% \VignetteIndexEntry{An R Package for easier cluster programming based on snow}
% \VignetteKeyword{Parallel Computing}
% \VignetteKeyword{Cluster}
% \VignetteKeyword{HPC}
% \VignetteKeyword{snow}
% \VignetteKeyword{LAM}
% \VignetteKeyword{MPI}

\documentclass[10pt,oneside]{article}

\usepackage{url}

\usepackage{/usr/local/R/R-2.5.1/lib/R/share/texmf/Sweave}
\begin{document}

\pagestyle{empty}

\setlength{\baselineskip}{1.25em}
\setlength{\parskip}{0.5em}
\setlength{\parindent}{0.0em}
\begin{titlepage}
\title{Developing parallel programs using snowfall}
\author{Jochen Knaus}
\date{2008-10-07}
\maketitle

\begin{abstract}
\texttt{snowfall} is an R package for easier parallel programming
using clusters.
Basically it is build upon the package \texttt{snow} using it's
network and cluter abilities and therefore offering use of
Socket, MPI, PVM and NetWorkSpaces support.

\texttt{snow} functions can used from within \texttt{snowfall} as well.

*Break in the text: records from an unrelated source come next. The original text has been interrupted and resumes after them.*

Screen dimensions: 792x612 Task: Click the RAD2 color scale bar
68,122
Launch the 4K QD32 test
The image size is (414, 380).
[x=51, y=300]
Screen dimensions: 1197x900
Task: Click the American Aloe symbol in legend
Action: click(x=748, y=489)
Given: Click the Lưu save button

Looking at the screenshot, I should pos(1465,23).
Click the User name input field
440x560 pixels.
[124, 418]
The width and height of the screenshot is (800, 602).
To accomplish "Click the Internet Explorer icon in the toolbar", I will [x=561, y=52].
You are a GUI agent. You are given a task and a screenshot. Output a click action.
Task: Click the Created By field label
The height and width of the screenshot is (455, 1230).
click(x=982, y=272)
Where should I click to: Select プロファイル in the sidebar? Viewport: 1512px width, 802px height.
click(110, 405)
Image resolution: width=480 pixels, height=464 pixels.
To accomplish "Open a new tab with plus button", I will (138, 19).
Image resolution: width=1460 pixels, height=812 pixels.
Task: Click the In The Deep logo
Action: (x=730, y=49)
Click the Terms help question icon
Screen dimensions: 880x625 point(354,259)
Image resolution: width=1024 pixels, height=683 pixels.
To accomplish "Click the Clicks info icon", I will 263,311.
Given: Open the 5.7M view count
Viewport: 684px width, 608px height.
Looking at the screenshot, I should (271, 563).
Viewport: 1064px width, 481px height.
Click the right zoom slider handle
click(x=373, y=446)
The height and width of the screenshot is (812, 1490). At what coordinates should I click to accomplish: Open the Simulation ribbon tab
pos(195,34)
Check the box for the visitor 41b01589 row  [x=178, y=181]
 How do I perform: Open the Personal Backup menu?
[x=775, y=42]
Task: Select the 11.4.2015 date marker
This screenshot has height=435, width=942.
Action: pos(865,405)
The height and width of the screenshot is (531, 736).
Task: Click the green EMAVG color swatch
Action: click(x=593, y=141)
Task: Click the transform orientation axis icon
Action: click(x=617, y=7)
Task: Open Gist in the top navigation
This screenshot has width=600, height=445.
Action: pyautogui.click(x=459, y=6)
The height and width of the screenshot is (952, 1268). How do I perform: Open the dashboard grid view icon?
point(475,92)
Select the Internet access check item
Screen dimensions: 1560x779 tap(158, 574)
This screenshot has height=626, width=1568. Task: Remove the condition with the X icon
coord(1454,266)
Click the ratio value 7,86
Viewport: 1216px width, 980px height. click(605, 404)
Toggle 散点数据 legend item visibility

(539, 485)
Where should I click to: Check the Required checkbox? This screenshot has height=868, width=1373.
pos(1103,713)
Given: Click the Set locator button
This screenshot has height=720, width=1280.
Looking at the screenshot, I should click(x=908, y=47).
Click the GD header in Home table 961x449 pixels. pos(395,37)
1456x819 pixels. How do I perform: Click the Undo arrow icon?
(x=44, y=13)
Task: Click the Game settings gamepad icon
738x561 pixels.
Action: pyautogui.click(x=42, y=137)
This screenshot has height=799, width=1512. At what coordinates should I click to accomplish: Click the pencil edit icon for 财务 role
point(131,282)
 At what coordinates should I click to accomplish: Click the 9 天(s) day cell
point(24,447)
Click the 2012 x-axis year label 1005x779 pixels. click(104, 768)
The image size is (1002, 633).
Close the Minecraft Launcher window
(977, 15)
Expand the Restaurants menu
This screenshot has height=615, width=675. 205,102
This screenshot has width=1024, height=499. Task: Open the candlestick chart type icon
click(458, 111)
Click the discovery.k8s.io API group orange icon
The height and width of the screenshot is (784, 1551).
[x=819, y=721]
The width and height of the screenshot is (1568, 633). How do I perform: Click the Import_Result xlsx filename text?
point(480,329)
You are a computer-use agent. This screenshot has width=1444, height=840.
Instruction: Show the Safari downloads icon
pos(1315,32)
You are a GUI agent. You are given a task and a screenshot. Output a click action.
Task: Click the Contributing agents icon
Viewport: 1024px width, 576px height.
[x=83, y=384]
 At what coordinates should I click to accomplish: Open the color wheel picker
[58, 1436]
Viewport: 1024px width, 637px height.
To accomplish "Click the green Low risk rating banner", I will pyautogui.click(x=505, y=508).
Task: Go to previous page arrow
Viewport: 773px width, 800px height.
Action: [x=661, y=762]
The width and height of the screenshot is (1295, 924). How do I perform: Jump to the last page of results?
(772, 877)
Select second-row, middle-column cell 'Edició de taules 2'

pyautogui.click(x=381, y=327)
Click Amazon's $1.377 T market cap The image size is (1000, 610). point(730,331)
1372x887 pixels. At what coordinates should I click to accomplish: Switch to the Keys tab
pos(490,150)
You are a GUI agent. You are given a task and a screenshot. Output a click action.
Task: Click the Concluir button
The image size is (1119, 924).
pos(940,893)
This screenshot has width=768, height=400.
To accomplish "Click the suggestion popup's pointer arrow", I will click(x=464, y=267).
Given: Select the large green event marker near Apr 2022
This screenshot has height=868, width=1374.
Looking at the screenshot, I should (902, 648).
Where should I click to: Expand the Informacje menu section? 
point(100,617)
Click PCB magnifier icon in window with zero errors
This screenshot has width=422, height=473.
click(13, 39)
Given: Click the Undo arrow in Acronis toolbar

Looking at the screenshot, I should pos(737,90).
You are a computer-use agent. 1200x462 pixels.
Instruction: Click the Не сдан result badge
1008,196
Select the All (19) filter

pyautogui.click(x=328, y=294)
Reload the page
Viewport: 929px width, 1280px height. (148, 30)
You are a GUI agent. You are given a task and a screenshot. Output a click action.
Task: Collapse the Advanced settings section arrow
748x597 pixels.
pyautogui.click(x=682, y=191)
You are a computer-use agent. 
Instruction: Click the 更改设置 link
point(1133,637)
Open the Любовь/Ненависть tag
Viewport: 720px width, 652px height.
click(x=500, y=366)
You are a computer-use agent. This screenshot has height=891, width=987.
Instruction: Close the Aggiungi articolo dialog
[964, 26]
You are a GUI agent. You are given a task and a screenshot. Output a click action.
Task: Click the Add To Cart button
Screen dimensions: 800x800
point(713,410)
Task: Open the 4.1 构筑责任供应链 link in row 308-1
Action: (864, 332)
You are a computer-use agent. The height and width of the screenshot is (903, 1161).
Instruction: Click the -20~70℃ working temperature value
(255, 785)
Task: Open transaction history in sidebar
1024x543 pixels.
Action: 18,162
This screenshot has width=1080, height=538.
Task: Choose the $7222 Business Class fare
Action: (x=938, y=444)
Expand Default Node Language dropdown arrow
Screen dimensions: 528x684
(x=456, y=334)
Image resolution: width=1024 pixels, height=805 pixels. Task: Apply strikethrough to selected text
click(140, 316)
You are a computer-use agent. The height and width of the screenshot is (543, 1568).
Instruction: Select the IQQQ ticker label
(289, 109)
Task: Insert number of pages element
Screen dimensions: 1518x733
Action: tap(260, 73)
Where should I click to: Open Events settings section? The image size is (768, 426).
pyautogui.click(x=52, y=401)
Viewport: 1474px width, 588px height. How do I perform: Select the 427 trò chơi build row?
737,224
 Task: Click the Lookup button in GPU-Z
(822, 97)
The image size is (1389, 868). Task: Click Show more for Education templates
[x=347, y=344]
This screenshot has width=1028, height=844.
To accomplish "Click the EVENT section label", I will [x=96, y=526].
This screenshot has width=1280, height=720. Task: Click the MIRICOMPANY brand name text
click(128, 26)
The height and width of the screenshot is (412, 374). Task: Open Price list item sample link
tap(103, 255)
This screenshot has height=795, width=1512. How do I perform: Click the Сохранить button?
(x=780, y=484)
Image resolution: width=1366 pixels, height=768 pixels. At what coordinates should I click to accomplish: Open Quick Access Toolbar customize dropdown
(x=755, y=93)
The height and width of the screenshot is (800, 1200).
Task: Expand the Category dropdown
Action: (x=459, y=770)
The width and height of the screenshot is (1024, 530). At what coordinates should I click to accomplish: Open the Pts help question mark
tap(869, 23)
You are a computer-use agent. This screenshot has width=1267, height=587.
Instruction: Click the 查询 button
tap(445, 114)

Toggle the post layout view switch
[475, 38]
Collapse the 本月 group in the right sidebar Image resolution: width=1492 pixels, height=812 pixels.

\texttt{snowfall} offers additional support for implicit sequential
execution (e.g. for distributing packages using optional parallel
support), additional calculation functions and many functions for
more comfortable programming.

Also, \texttt{snowfall} can be configured via command line
arguments, making the change of cluster settings easier without
program change. This can be used to connect to batch- and workloadmanagers.

Finally \texttt{snowfall} can be directly connected to the R-specific
cluster manager \emph{sfCluster}.

\texttt{snowfall} does not add an technical layer of abstraction
to \texttt{snow}. But beside from the connector to \texttt{sfCluster}, it
builds an extra layer of usability on the top of \texttt{snow}.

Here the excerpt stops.